The date is significant because it’s two days before the Electoral College electors meet in their states and vote for president and vice president.
“After we had the March on Saturday, before it was even over, we had people emailing, calling, texting, wanting to know if we were going to do another one, that they hated that they missed it, that they want to be at the next one. So we are doing another one,” Amy Kremer, 49, one of the organizers, told The Epoch Times.
Estimates of the turnout at the first march, which took place on Nov. 14, ranged from the low hundreds of thousands to 1.5 million.
“I think if the amount of outreach that we’ve had to us since the day of the March is indicative of crowd size, I wouldn’t be surprised if this one is larger than other. People are excited about it. We’ve already got messages that hotel rooms are being booked, that they’re driving from across the country and whatnot,” said Kremer, who is CEO of Women for America First, a nonprofit that says its goals include supporting an America first agenda and stopping liberals from controlling the media’s narrative.

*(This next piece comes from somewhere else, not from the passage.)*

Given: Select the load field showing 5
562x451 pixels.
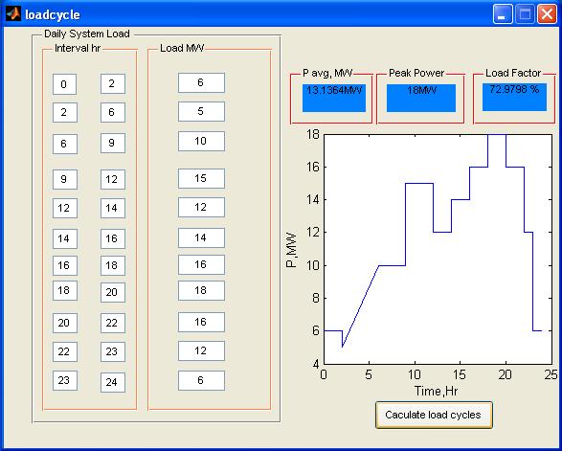Looking at the screenshot, I should [201, 111].
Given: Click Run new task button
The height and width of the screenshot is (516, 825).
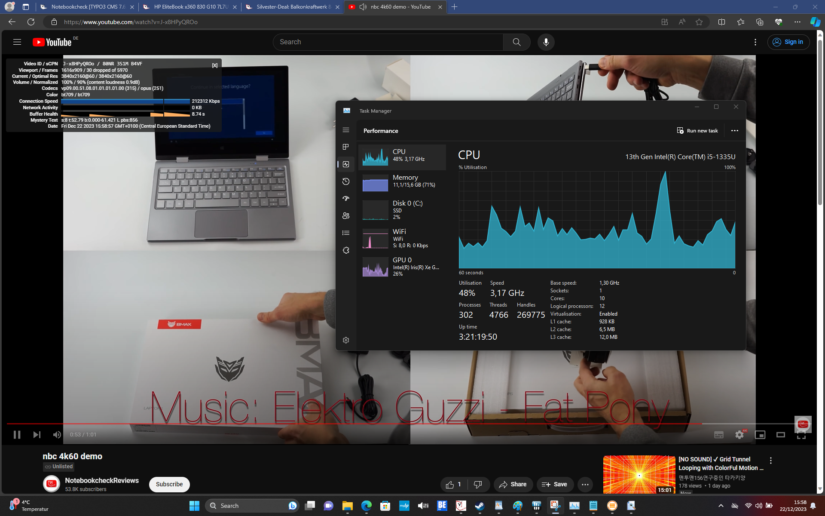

The purpose of the march is to call for legal, not illegal, ballots to be counted in states across the nation.
“We want election integrity. This is to protect our elections, and we want our president to know that we’re out here standing with him, we support him in fighting for election integrity, and we stayed with him,” Kremer said. “We hope that all Trump supporters will come and join us, let the president know you’re standing with him, and this is about the spirit of America. These are patriotic freedom-loving Americans from coast to coast, from all four corners.”
President Donald Trump’s campaign and others have filed lawsuits and petitions in a number of states, alleging election irregularities and, in some cases, fraud. Democratic presidential candidate Joe Biden has declared victory, but Trump is not conceding and The Epoch Times won’t call the race until the litigation plays out.
The November event Kremer helped organize drew many Trump supporters. The president drove through on his way to golf. Near the end of the event, as darkness fell, violence broke out, most of it perpetrated by opponents of Trump.
Women for America First is also launching a bus tour leading up to the Dec. 12 event in Washington.
The tour starts in Florida on Nov. 29 and includes 26 stops, including rallies in Georgia, Wisconsin, and Ohio.
“The whole bus tour is really going to be a way for people to all come together so when we get to D.C., hopefully we have a long line of cars with us,” Kylie Jane Kremer, executive director of the group, said on “War Room: Pandemic” last week.
“And it really is just a way to carry our voice that we want elections to be protected and that we want transparency, and for all these states, for the votes, every legal vote to be counted and every illegal vote to be dismissed.”